Screen Shot 2016-03-10 at 1.55.40 PM

The texture on the red fabric is even less apparent than it was on the toned-down Amazing Spider-Man 2 suit, so much so that the compression in the YouTube trailer masked it entirely. Both the blue and the red fabrics have very slight textures to them, which is going to aid in how real it looks in the theater. But they’re subtle enough to make something like the Amazing Spider-Man 2suit look like it was sewn together from old basketballs by comparison.

Click to expand to full resolution.

Click to expand to full resolution.

The spider logo on the front is the smallest it has ever been, and if you freeze the trailer at the correct time, you can see that the red spider on the back is a completely different design than the previous movie iterations — one that recalls the Silver Age costume of the character.

cw back

Steve Ditko was the first artist to draw Spider-Man, and he’s the one who defined the eye lenses, the ovular-shaped back spider logo, and the red belt.

Spider-Man, as drawn by Steve Ditko.

Spider-Man, as drawn by Steve Ditko.

John Romita picked up the character, and the new Civil War suit has a similar chest logo to the one Romita drew.
—————
• [DIRECTIONS]: Pick up the passage on the Civil War Spider-Man suit after its last sentence and keep writing it.

• [DATA BLOCK]:
—————
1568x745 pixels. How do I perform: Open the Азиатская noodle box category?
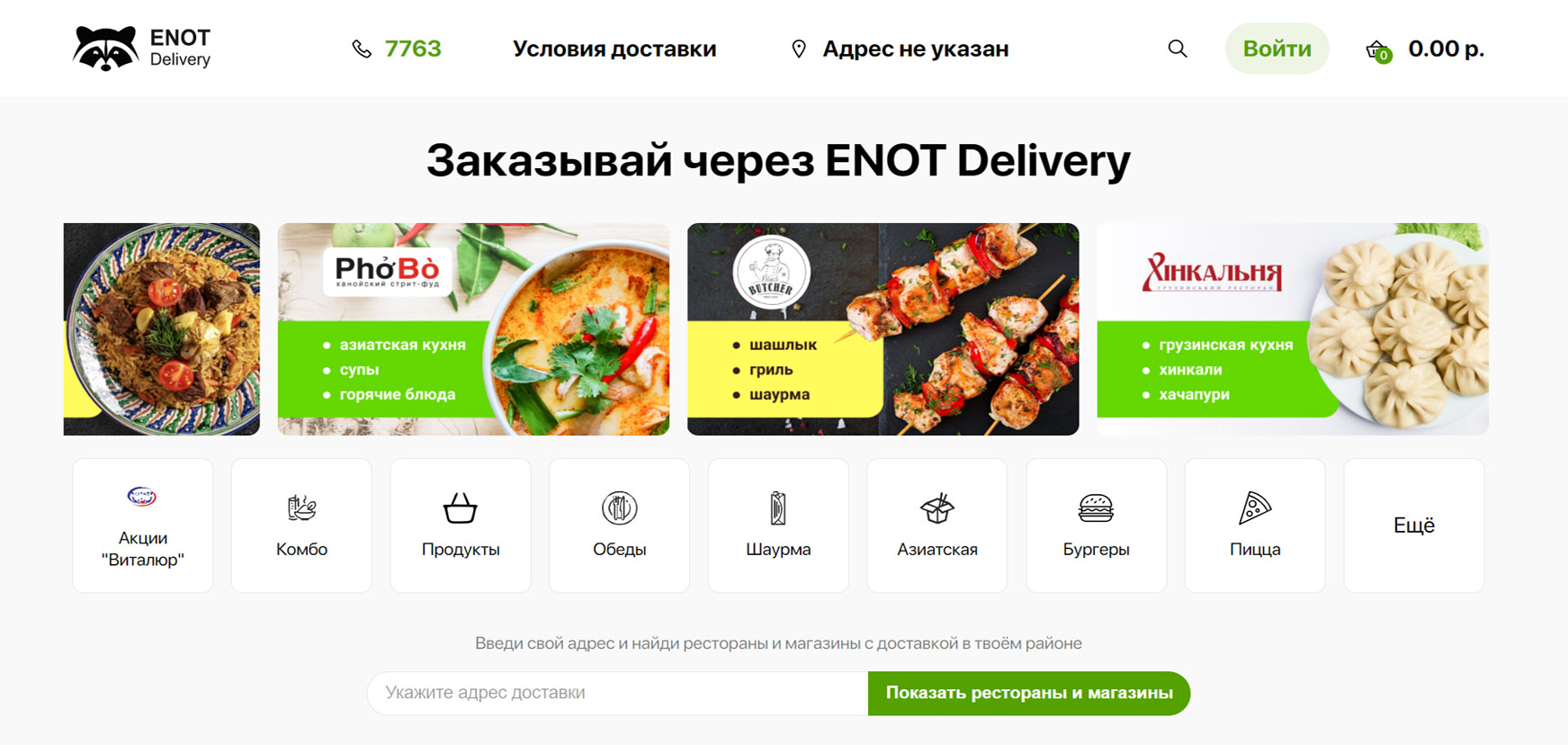click(x=937, y=525)
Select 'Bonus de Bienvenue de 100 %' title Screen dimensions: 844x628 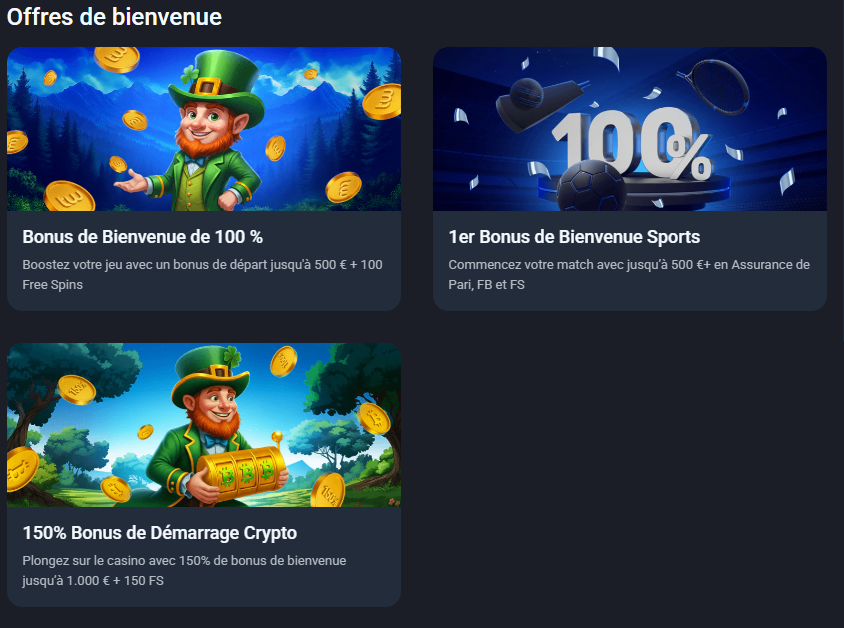pyautogui.click(x=143, y=237)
—————
• [EXERCISE RESULT]:
Spider-Man, as drawn by John Romita.

The cool thing about the Civil War Spider-Man suit (besides the extra cartridges for his web-shooters) are the mechanical eyes. You can hear them whir as the black borders on the lenses contract, amazingly, from a John Romita-sized eye to a Steve Ditko-sized eye.


When it was announced that Sony and Marvel were going to team up for this new version of Spider-Man, Marvel Studios seemed excited to be able to portray their character in the way they felt best for the first time since Stan Lee sold the rights to make Amazing Spider-Man movies in the 1970s. What the final Spider-Man design ended up being was a barely modernized version of a classic design, the next logical step for a company that introduced purple-skinned Paul Bettany with a yellow MacGuffin jewel embedded in his head.

Marvel’s message seems to be speaking clearly through its design: this is a character you recognize in a way you’ve never seen him before. This time, though, the solution was to go subtle and to recall the comic book roots of the character.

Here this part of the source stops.